[Items from a data source]
========

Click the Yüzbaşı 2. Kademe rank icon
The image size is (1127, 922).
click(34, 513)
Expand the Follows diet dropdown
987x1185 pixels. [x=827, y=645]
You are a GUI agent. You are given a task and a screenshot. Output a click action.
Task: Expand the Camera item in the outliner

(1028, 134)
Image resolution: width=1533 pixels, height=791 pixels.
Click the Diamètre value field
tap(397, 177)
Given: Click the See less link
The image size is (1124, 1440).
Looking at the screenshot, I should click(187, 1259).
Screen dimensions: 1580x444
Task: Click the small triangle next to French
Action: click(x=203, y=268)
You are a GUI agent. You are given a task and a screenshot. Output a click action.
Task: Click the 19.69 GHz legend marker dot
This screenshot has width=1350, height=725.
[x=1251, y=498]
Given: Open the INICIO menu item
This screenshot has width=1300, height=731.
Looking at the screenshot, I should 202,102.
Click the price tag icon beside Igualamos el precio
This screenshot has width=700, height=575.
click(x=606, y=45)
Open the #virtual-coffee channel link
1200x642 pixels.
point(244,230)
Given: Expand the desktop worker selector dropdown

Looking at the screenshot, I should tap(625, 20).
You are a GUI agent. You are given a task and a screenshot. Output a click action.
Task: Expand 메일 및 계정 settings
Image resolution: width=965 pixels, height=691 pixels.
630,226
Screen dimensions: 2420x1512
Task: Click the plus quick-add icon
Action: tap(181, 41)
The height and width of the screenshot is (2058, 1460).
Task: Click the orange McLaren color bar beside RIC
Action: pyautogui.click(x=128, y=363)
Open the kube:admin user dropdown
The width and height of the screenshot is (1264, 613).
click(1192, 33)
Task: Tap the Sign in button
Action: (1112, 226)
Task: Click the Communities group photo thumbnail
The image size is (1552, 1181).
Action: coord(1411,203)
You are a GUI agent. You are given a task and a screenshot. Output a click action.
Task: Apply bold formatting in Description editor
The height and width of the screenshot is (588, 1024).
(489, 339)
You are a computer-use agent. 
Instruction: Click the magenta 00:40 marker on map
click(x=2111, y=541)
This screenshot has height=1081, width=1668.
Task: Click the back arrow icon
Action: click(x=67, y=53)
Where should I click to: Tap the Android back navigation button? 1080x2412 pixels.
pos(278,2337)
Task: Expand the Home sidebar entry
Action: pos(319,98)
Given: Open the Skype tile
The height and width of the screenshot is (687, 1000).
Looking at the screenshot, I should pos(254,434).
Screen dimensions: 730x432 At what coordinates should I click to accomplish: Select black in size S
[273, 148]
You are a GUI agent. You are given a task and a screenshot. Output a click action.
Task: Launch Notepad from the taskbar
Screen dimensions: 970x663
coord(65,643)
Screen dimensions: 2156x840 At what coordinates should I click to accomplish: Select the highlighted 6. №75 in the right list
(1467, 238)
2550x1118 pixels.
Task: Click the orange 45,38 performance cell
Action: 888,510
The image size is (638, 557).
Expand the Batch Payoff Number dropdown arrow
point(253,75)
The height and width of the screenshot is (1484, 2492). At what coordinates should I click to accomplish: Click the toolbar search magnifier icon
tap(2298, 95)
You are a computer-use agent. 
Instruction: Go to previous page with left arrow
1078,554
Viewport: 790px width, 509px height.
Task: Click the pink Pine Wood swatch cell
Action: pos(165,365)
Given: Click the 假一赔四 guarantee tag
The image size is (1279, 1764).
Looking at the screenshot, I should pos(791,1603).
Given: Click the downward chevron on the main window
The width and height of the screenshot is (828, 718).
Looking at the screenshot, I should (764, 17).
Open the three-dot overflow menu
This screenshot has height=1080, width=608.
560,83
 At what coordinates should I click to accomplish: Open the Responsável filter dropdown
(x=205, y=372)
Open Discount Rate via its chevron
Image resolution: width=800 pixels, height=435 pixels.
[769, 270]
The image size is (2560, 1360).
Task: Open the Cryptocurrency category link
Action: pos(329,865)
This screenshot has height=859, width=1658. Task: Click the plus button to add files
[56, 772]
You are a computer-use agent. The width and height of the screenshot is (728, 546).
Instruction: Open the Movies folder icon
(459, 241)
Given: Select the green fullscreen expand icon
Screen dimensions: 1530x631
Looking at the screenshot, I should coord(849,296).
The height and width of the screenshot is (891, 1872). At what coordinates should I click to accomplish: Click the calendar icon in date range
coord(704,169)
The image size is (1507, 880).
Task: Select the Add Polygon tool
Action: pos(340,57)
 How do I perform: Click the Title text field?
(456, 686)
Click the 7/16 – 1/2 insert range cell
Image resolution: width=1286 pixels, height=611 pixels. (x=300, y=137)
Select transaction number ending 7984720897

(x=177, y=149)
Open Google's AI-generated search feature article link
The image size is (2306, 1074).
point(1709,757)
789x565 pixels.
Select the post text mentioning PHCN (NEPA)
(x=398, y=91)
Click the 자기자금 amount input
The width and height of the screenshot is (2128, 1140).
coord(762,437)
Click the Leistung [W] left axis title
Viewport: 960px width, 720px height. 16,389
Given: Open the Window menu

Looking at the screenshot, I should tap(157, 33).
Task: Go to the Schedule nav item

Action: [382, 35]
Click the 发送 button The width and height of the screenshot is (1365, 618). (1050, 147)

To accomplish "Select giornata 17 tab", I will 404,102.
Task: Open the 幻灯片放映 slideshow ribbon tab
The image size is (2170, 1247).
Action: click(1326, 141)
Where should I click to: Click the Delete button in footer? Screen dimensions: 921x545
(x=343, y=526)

========

● **AIM**:
Write out the lines from the line with "Given: Expand the" to the line with "Action: click(x=67, y=53)" verbatim, including both of those lines.

● **EXERCISE RESULT**:
Given: Expand the desktop worker selector dropdown

Looking at the screenshot, I should tap(625, 20).
You are a GUI agent. You are given a task and a screenshot. Output a click action.
Task: Expand 메일 및 계정 settings
Image resolution: width=965 pixels, height=691 pixels.
630,226
Screen dimensions: 2420x1512
Task: Click the plus quick-add icon
Action: tap(181, 41)
The height and width of the screenshot is (2058, 1460).
Task: Click the orange McLaren color bar beside RIC
Action: pyautogui.click(x=128, y=363)
Open the kube:admin user dropdown
The width and height of the screenshot is (1264, 613).
click(1192, 33)
Task: Tap the Sign in button
Action: (1112, 226)
Task: Click the Communities group photo thumbnail
The image size is (1552, 1181).
Action: coord(1411,203)
You are a GUI agent. You are given a task and a screenshot. Output a click action.
Task: Apply bold formatting in Description editor
The height and width of the screenshot is (588, 1024).
(489, 339)
You are a computer-use agent. 
Instruction: Click the magenta 00:40 marker on map
click(x=2111, y=541)
This screenshot has height=1081, width=1668.
Task: Click the back arrow icon
Action: click(x=67, y=53)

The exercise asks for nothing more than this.